The purpose of this analysis was to provide 6-year follow-up of the CLL3X trial, which studied reduced-intensity allogeneic hematopoietic stem cell transplantation (HSCT) in patients with poor-risk chronic lymphocytic leukemia (CLL), and to investigate the effect of TP53, SF3B1, and NOTCH1 mutations on HSCT outcome. For 90 allografted patients, 6-year overall survival (OS) was 58% and 6-year event-free survival (EFS) was 38%. TP53, SF3B1, and NOTCH1 mutations were found in 30%, 26%, and 14% of the trial population, respectively. By univariate and multivariate analyses, the mutational status of the TP53, SF3B1, and NOTCH1 genes had no significant effect on OS and EFS. Studies of minimal residual disease confirmed durability of CLL eradication in mutated patients. We conclude that HSCT can provide long-term disease control in patients with poor-risk CLL independent of the presence of TP53, SF3B1, and NOTCH1 mutations. The trial has been registered at the US National Cancer Institute as #EU-20554, NCT00281983.

There is ample evidence that poor-risk chronic lymphocytic leukemia (CLL), as defined by fludarabine refractoriness or the presence of deletion 17p (17p-), can be successfully treated by allogeneic hematopoietic stem cell transplantation (HSCT).1-7  It is unknown, however, whether disease control provided by HSCT is durable in the long term and whether HSCT can also overcome the treatment resistance associated with genetic factors, such as TP53 mutations, seen under conventional fludarabine combination therapy.8-10  Therefore, the purpose of this analysis was to provide 6-year follow-up of the German CLL Study Group (GCLLSG) CLL3X trial, which aimed to evaluate reduced-intensity HSCT in patients with poor-risk CLL, and to compare the effect of TP53 mutations with that of the newly identified mutations of the SF3B1 and NOTCH1 genes, which in some studies have been associated with resistance to conventional treatment.11-16 

The protocol including the informed consent form was approved by all responsible institutional review boards. Patients gave written informed consent using study-specific forms, in accordance with the Declaration of Helsinki.
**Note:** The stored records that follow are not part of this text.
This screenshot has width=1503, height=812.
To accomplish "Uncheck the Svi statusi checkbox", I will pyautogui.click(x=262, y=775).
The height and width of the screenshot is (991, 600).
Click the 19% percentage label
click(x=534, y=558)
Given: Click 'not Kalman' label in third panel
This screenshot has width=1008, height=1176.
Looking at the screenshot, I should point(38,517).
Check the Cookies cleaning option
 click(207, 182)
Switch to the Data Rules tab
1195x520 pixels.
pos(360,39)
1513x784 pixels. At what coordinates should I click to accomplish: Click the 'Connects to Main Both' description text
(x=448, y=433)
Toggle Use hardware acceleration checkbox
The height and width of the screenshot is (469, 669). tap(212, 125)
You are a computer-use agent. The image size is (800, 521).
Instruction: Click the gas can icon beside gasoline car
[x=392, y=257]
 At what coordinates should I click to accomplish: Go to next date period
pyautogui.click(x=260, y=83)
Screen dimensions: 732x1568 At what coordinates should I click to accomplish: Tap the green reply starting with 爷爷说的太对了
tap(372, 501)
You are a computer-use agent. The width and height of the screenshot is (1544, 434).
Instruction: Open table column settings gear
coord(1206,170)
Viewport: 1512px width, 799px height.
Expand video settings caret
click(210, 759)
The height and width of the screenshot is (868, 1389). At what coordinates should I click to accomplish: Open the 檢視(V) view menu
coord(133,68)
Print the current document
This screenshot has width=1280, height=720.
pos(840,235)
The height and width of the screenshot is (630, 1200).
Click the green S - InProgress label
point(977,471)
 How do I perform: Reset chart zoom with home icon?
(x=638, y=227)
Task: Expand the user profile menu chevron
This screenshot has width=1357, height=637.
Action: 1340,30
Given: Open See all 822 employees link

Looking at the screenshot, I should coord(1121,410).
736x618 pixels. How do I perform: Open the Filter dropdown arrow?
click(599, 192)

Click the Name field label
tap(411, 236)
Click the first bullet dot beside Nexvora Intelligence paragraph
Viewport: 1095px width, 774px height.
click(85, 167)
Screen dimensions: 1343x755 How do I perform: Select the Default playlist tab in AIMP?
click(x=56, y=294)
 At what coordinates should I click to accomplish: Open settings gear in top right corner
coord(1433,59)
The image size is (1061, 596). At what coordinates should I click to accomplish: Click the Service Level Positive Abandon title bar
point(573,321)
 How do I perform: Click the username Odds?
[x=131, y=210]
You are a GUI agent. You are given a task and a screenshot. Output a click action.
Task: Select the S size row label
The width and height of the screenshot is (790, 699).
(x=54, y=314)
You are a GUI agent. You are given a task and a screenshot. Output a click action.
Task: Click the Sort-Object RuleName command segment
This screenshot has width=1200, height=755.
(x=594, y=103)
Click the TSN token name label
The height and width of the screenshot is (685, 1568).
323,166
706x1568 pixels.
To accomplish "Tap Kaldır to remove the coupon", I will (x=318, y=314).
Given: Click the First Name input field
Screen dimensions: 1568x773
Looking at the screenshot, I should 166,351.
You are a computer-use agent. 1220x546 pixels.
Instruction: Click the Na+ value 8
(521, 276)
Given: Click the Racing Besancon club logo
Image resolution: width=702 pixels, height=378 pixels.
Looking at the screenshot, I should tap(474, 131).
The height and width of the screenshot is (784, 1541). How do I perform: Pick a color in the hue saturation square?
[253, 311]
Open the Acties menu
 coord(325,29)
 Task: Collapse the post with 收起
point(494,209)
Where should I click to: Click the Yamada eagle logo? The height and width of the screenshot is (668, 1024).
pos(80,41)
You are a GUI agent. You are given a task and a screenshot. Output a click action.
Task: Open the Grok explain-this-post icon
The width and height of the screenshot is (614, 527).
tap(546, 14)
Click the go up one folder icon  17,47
The CLL3X trial has been described previously.6  In brief, CLL3X included 100 patients with a median age of 53 years (27 to 65 years), of whom 69 patients met at least 1 of the EBMT CLL transplant criteria17  and 31 patients had failed a previous autograft or fulfilled other poor-risk criteria as defined in the protocol.6  Ninety-six percent of the patients had an unfavorable IGHV mutational status. Ninety patients were allografted with blood stem cells from related (40%) or unrelated (60%) donors after fludarabine-cyclophosphamide-based conditioning. A history of documented fludarabine resistance was present in 47% of the transplanted patients and absent in 18%. The rest (35%) of the patients were not evaluable for fludarabine resistance because they underwent HSCT shortly after fludarabine exposure. Twenty-four percent of the patients had refractory CLL at HSCT. In vivo T-cell depletion (TCD) with alemtuzumab during conditioning was applied in 13% of the patients.

Genomic aberrations were assessed by fluorescence in-situ hybridization, as previously described.18 NOTCH1 was studied by direct sequencing of a polymerase chain reaction fragment from the PEST domain (exon 34, chr9:139 390,619-139 391,290).12 SF3B1 (exons 13 to 16) and TP53 (exons 4 to 10) were analyzed by denaturing high-performance liquid chromatography (WAVE 3500HT, Transgenomic Inc) with subsequent sequencing of aberrant fragments, if needed, after subcloning.9,11  Minimal residual disease (MRD) was monitored by MRD flow or allele-specific oligonucleotide primer IGHV real-time quantitative polymerase chain reaction.19 

Fisher’s exact test was used to compare categorical factors between groups of patients. Survival time data were calculated using the Kaplan-Meier method for overall survival (OS) and event-free survival (EFS), and cumulative incidence estimates were calculated in a competing risk framework for relapse and nonrelapse mortality (NRM). Kaplan-Meier curves were compared by logrank testing. Proportional hazards models (Cox regression) were fitted to investigate effects of prognostic factors for OS and EFS.6  Data were analyzed as of June 30, 2012.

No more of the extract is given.